The second stage of R&D program will be implemented in the period 1997-2002 and will contain:

• site selection for Spent Fuel Interim Dry Storage Facility,
• detailed site characterization studies,
• defined technical solutions both for L/ILW Repository and Spent Fuel Interim Storage,
• developed safety analyses and environmental impact assessments. Also based on data from technical literature and our own research - development effort performed till now the necessary resources for the investment, operation and research - development (6) has been estimated.

To promote the nuclear project, the technical and economical arguments are no more sufficient, the public acceptance becoming of equal importance. The public needs to know that the operator has the solution for the radioactive wastes without burden the environment and human health. The company has in attention the establishment and the implementation of a public information component of the Program mentioned above. The content will be addressed to different groups of public and the information will be timely evaluated through the public opinion research.

REPOSITORIES FOR RADIOACTIVE WASTES

The near surface L/ILW disposal facility dedicated to Cernavoda NPP will be built in the exclusion area of the plant on a rich clay site. The facility will be designed to cover the disposal capacity required by Cernavoda plant (five reactors) over life-time, including the decommissioning wastes. The first capacity of Cernavoda L/ILW repository, dedicated for two CANDU reactors, will be completed in 2005. The waste packages are placed inside modular concrete containers that in turn are stacked within engineered disposal structure (Fig. 4.). The floors of the disposal structures collect any infiltrating water and channel it away from the structure for monitoring. The disposal structure will be covered with layers of artificial and natural materials designated to prevent the effects of infiltration or erosion by wind or water as well as the intrusion by plants and animals. The multiple barrier system is designed to last for 300 years.

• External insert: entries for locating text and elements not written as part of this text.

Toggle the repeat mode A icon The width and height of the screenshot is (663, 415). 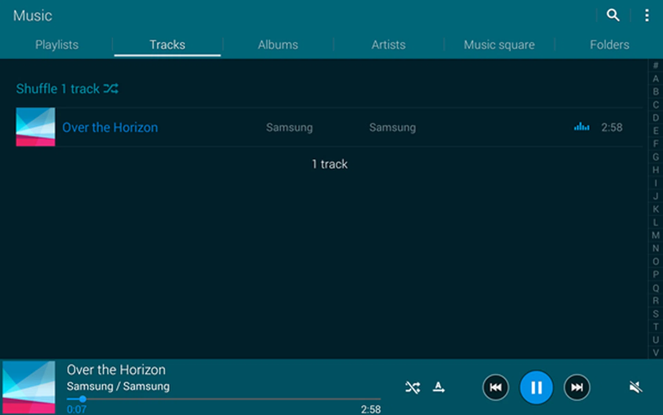pos(439,387)
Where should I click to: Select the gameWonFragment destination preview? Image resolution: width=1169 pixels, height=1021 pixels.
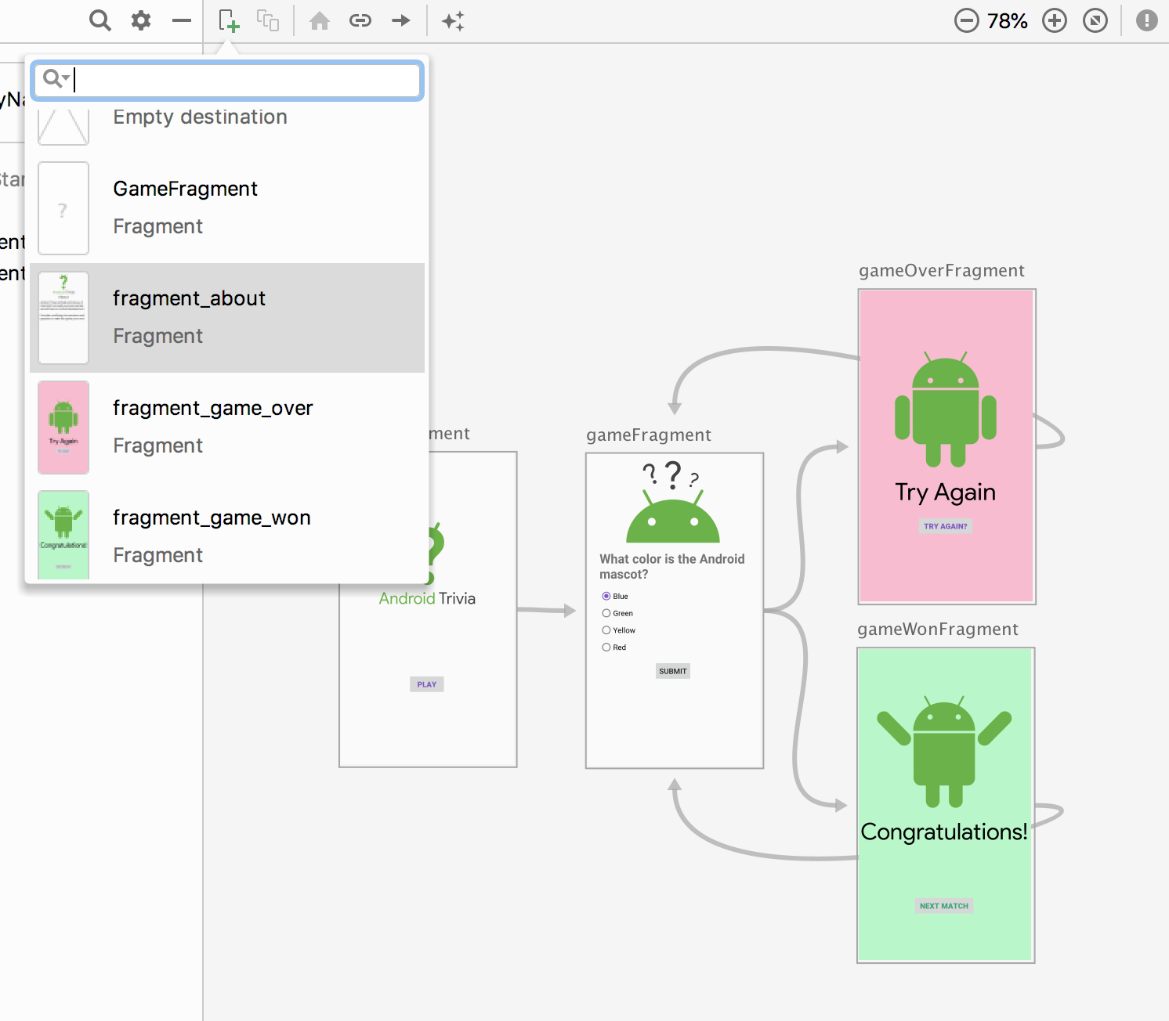click(x=945, y=805)
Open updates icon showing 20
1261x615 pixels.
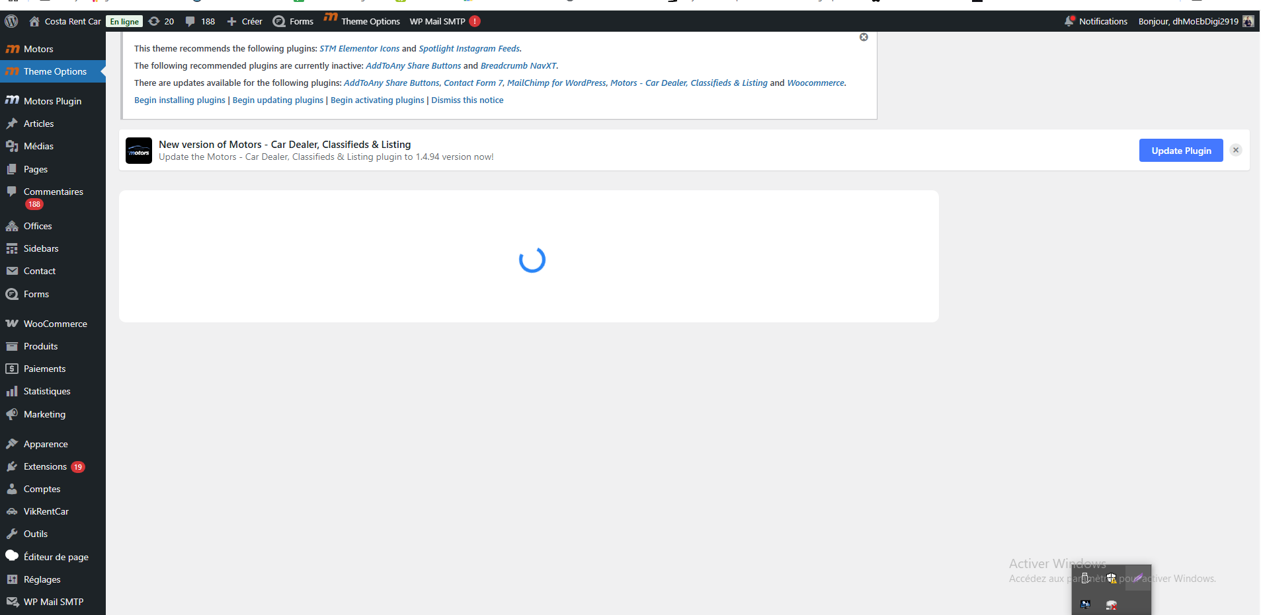point(155,21)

The spent fuel assemblies are declared as waste and a disposal strategy is considered, based on the international practice. Taking into account the opposition against a further expansion of reprocessing and the difficulties and delays in implementing the disposal of spent fuel, the long term storage is the most probable interim solution of the back end of the fuel cycle. For CANDU fuel, there is a good experience with dry storage in Canada and Argentina using concrete canisters or containers. A similar solution is now under development for Cernavoda NPP, aiming to be operational in 2007.

For the HLW, there is a broad international consensus among experts that the preferred solution is deep geological disposal. Our long term strategy for HLW management includes development of a spent fuel repository hosted in a salt geological formation.

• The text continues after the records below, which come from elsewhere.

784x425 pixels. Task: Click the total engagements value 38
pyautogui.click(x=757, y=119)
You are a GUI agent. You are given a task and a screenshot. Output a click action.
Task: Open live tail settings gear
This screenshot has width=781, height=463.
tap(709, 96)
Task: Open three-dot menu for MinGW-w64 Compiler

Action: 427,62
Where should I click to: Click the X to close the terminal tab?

The company' s strategy for waste management is open for co-operation . In this context the approached topics are:

• a technical expertise under the feasibility study for the L/ILW repository;
• proven technical solutions for the treatment and conditioning for the disposal of spent resins and spent filters; the goal is also in the same time the reduction of waste volume
• performance and economical competitive equipment necessary for treatment and conditioning respectively to reduce the volume of radioactive wastes.

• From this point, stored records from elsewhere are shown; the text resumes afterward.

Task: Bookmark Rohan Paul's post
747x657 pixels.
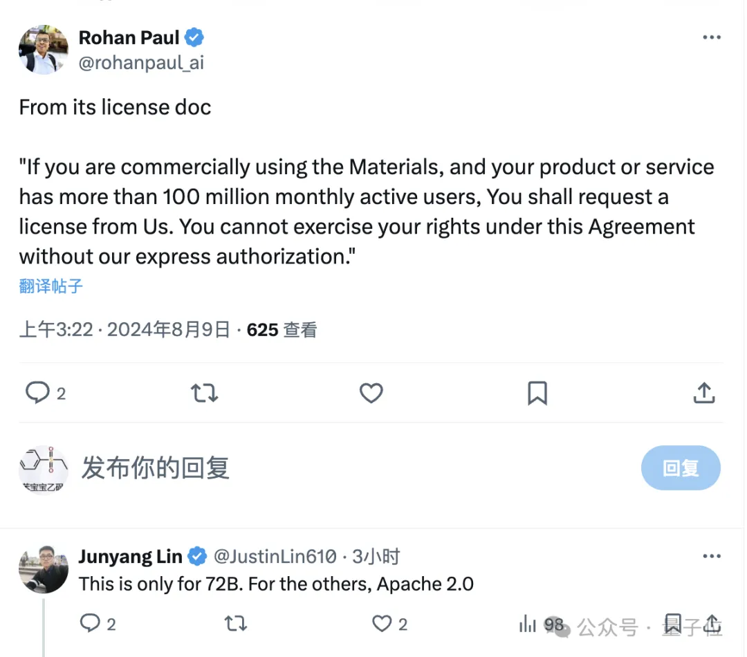Action: click(537, 393)

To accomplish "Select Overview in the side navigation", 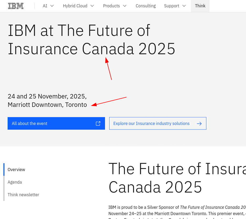I will tap(16, 169).
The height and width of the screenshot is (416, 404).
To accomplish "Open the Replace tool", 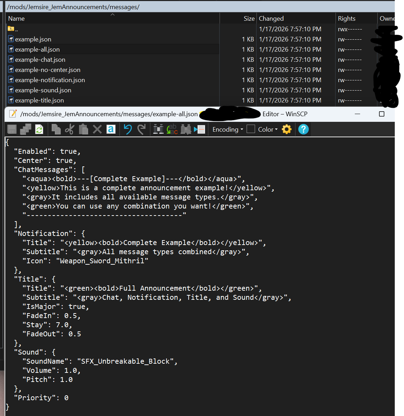I will tap(172, 129).
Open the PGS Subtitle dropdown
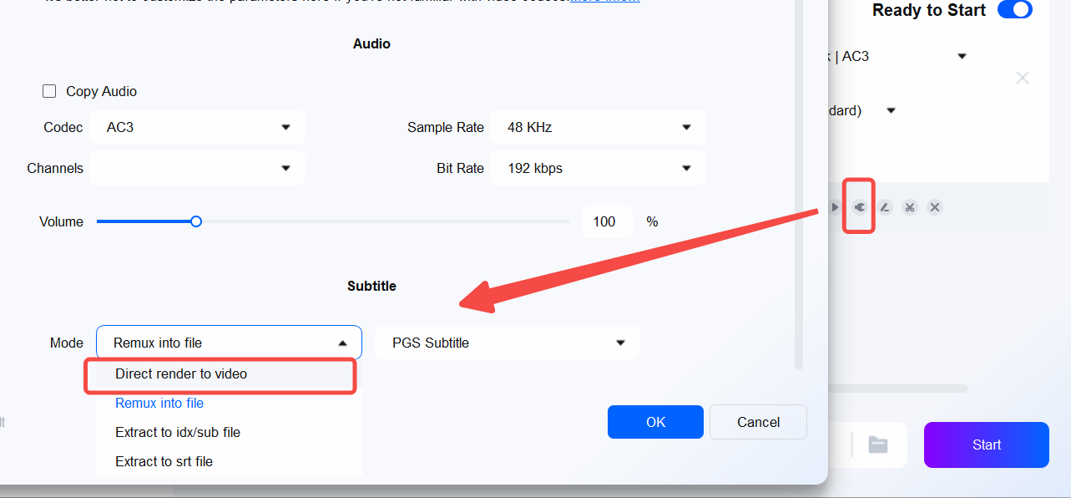 [508, 343]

We really believe that a successful implementation of the waste management program will be an important argument for the promotion of nuclear power in our country.

REFERENCES

1. V. ANDREI, F. GLODEANU, D. MIHU, "The problems of environmental protection of nuclear power", National Energy Conference - Neptun, Romania, September 1- 5, 1996.
2. G. BARARIU & others, "The feasibility study for near surface L/ILW Repository", CITON, Bucharest, 1996.
3. V. TSYPLENKOV, "Elements of a national waste management system", Interregional Training Course on Management of Radioactive Waste from Nuclear Power Plants, Saclay-France, 1996.
4. G. BARARIU, "Annual Report on Radwaste Management Program", CITON, Bucharest, 1996.
5. M. RADU, "The feasibility study for Spent Fuel Interim Storage Facility", CITON, Bucharest, 1996.
6. N. ANDREESCU & others, "Cost estimation for Spent Fuel Interim Storage Facility", CITON, Bucharest, 1992.